Rauf Denktaş zamanlamayı şöyle özetler: “Giden ne dese bize etkisiz olmayacaktı gelen ise Emrivakiyi bulacaktı” (Billuroğlu 2012, 171). Bu dönemde gittik sonra sabırsızlaşan soldaki “Bağımsızlık” yanlılarından Şener Levent ise Kıbrıs Postasındaki köşesinde geciken bağımsız devlet ilanının bir türlü gelmemesinin suçunu Uluslararası güç dengelerinde arıyordu:

Atatürk Meydanında ‘bağımsızlık!’ diye haykırırken ne Amerika, ne Sovyetler Birliği, ne de Ankara gelir aklımıza. Aylardır “bağımsızlığımızı ilan edeceğiz” diye yırtınıp duran Denktaş’ın bu işte neden bir türlü yol katedemediğine akıl erdiremez çoğu. ……… Amerika yeşil ışık yakmazsa Ankara’nın da karar vermesi kolay değildir. Ankara karar vermezse bizim de adım atmamız kolay görünmüyor. Amerika günümüzde dünya halklarının bağımsızlığını ve ulusal savaşlarını ezmek görevini üstlenmiştir…..Böyle bir Amerika’dan bağımsızlığımızı onaylamasını beklemek saflıktır. Türkiye dünya emperyalizme karşı ulusal kurtuluş bayrağını açan ilk ülkedir. Bağımsızlığın ne demek olduğunu bilmektedir. Bunun için bize karşı anlayışlı olmasını beklemek  de hakkımız..”

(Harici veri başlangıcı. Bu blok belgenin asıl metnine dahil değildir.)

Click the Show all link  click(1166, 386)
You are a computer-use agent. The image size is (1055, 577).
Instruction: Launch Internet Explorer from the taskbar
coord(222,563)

Tekrar konumuza dönersek tüm bu “Bağımsızlık” tartışmaları devam ederken “Bağımsız” devletin olmazsa olmaz sembolü olan bayrak konusu da tartışılmaya başlanmıştı. Örneğin Yurtsever Aydınlar Birliği üyelerinden, Söz gazetesi yazarı Ahmet Okan, Türkiye Bayrağının yanında Kıbrıs Cumhuriyeti Bayrağı kullanılmasını teklif edecekti. Bağımsızlıktan sonra amaç Federal bir Kıbrıs’ı kurmak ise niye “Kıbrıs” bayrağı kullanılmasındı (a.g.e, 157). Aynı dönemde Günaydın Kıbrıs Gazetesi bir Bayrak ve Marş yarışması düzenleyecekti. 200,000 TL nakit ödülü olan bu yarışmaya ilgi ise çok olacaktı. Devlet başkanlığı da yarışmaya, birinciye altın bir plaket sunarak destek çıkacaktı.

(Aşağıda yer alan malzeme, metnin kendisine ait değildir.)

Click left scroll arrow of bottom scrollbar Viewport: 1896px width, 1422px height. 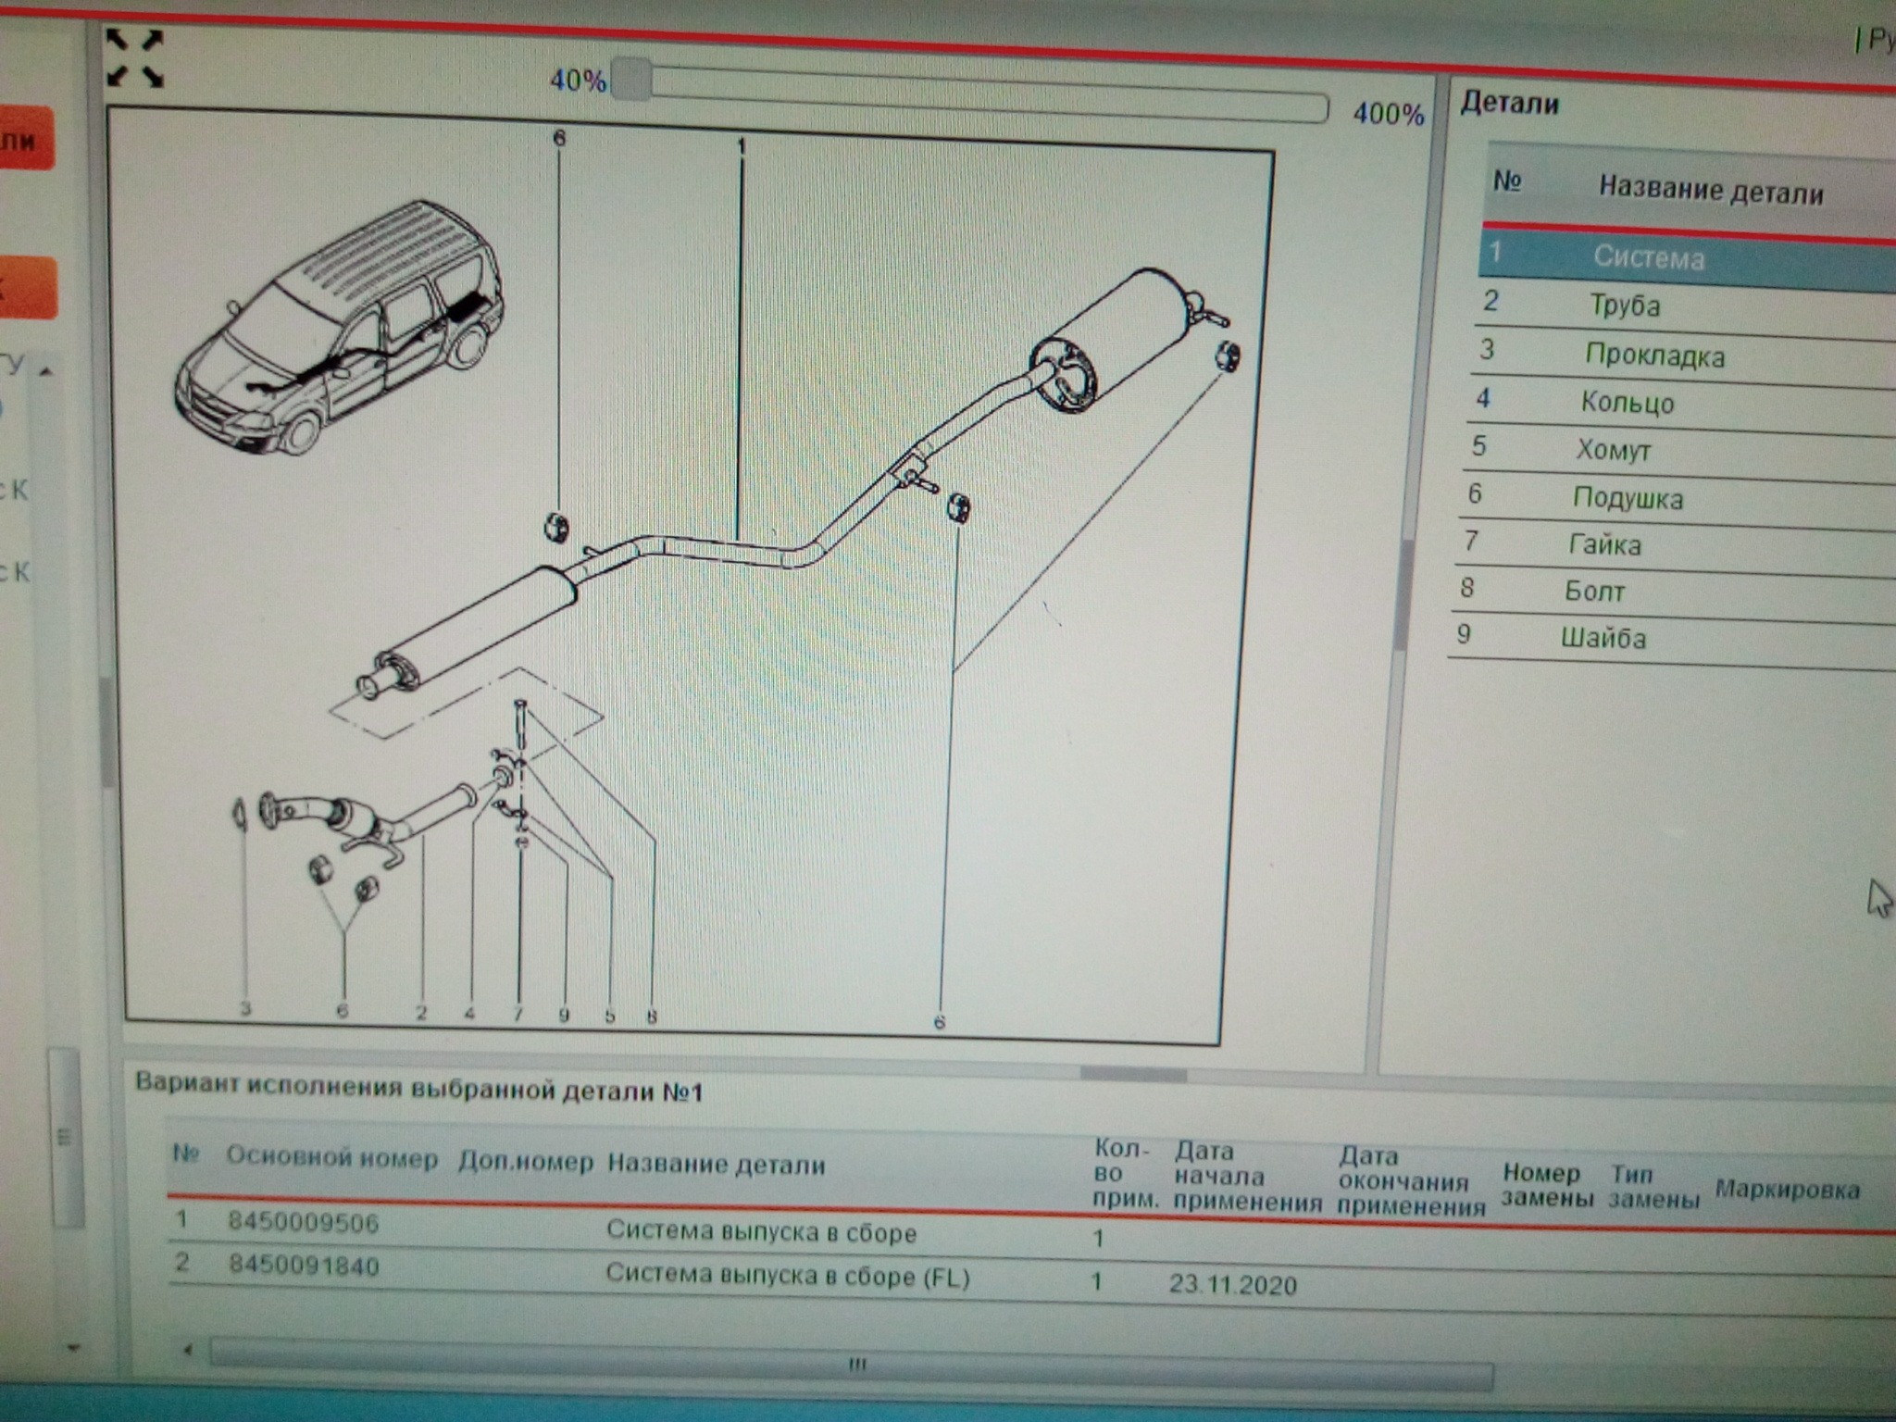point(188,1350)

Yarışmaya toplam 24 bayrak önerisi katılmıştı. Marş bölümüne ise sadece iki beste gönderilmişti. Açılış konuşmasında Denktaş, “Rumların 20 yıldır dünyayı aldatma yoluyla, Kıbrıs’ın sahipleri kendileriymiş gibi yarattıkları hava karşısında iyi niyetle oturup gün gele ortaklık kurulur düşüncesiyle hareketsiz kalmanın getireceği tehlikeleri görerek kendi devletini kurma yoluna çıkanların heyecanının ve bu devletin ve bayrağının ve marşının ne olacağı yönündeki düşünceyle ortaya çıkanların heyecanın sevinç verici” olduğunu söylemişti. Fakat sonuç itibariyle hangi bayrağın Devletin bayrağı olacağına Meclis’in karar vereceğini belirterek, yarışmanın sonucunun sadece bir eksersiz olarak da kalabileceğini ima etmekten kaçınmamıştı.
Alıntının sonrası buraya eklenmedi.